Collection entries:

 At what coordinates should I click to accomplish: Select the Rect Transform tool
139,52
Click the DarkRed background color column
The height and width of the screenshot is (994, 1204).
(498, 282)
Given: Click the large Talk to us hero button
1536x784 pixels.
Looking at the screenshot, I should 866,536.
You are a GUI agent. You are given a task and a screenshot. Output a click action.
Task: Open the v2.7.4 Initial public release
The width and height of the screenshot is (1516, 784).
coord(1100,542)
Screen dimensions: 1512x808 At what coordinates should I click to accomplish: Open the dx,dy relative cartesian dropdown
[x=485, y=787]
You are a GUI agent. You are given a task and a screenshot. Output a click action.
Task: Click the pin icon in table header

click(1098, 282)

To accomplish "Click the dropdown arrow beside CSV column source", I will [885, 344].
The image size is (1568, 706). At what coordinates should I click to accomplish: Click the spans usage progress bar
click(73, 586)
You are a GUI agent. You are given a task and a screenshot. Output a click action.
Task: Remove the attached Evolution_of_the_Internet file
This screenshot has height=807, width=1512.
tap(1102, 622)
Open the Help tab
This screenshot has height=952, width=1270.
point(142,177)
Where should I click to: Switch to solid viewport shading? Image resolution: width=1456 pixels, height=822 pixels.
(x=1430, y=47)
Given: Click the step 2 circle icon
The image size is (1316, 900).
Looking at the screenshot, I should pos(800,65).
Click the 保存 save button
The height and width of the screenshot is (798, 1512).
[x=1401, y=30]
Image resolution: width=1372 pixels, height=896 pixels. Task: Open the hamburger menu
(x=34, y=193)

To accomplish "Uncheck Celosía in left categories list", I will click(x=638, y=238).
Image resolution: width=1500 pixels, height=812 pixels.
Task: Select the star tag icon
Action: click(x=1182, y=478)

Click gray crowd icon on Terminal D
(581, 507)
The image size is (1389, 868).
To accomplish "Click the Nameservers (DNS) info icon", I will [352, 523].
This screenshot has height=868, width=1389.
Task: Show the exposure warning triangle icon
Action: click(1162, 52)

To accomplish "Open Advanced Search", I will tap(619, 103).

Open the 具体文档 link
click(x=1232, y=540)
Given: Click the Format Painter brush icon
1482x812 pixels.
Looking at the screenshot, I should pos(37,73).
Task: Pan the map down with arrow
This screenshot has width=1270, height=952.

● **What is expected**:
The answer should be the full set of records, reproduced exactly.

● **Task response**:
 At what coordinates should I click to accomplish: Select the Rect Transform tool
139,52
Click the DarkRed background color column
The height and width of the screenshot is (994, 1204).
(498, 282)
Given: Click the large Talk to us hero button
1536x784 pixels.
Looking at the screenshot, I should 866,536.
You are a GUI agent. You are given a task and a screenshot. Output a click action.
Task: Open the v2.7.4 Initial public release
The width and height of the screenshot is (1516, 784).
coord(1100,542)
Screen dimensions: 1512x808 At what coordinates should I click to accomplish: Open the dx,dy relative cartesian dropdown
[x=485, y=787]
You are a GUI agent. You are given a task and a screenshot. Output a click action.
Task: Click the pin icon in table header

click(1098, 282)

To accomplish "Click the dropdown arrow beside CSV column source", I will [885, 344].
The image size is (1568, 706). At what coordinates should I click to accomplish: Click the spans usage progress bar
click(73, 586)
You are a GUI agent. You are given a task and a screenshot. Output a click action.
Task: Remove the attached Evolution_of_the_Internet file
This screenshot has height=807, width=1512.
tap(1102, 622)
Open the Help tab
This screenshot has height=952, width=1270.
point(142,177)
Where should I click to: Switch to solid viewport shading? Image resolution: width=1456 pixels, height=822 pixels.
(x=1430, y=47)
Given: Click the step 2 circle icon
The image size is (1316, 900).
Looking at the screenshot, I should pos(800,65).
Click the 保存 save button
The height and width of the screenshot is (798, 1512).
[x=1401, y=30]
Image resolution: width=1372 pixels, height=896 pixels. Task: Open the hamburger menu
(x=34, y=193)

To accomplish "Uncheck Celosía in left categories list", I will click(x=638, y=238).
Image resolution: width=1500 pixels, height=812 pixels.
Task: Select the star tag icon
Action: click(x=1182, y=478)

Click gray crowd icon on Terminal D
(581, 507)
The image size is (1389, 868).
To accomplish "Click the Nameservers (DNS) info icon", I will [352, 523].
This screenshot has height=868, width=1389.
Task: Show the exposure warning triangle icon
Action: click(1162, 52)

To accomplish "Open Advanced Search", I will tap(619, 103).

Open the 具体文档 link
click(x=1232, y=540)
Given: Click the Format Painter brush icon
1482x812 pixels.
Looking at the screenshot, I should pos(37,73).
Task: Pan the map down with arrow
This screenshot has width=1270, height=952.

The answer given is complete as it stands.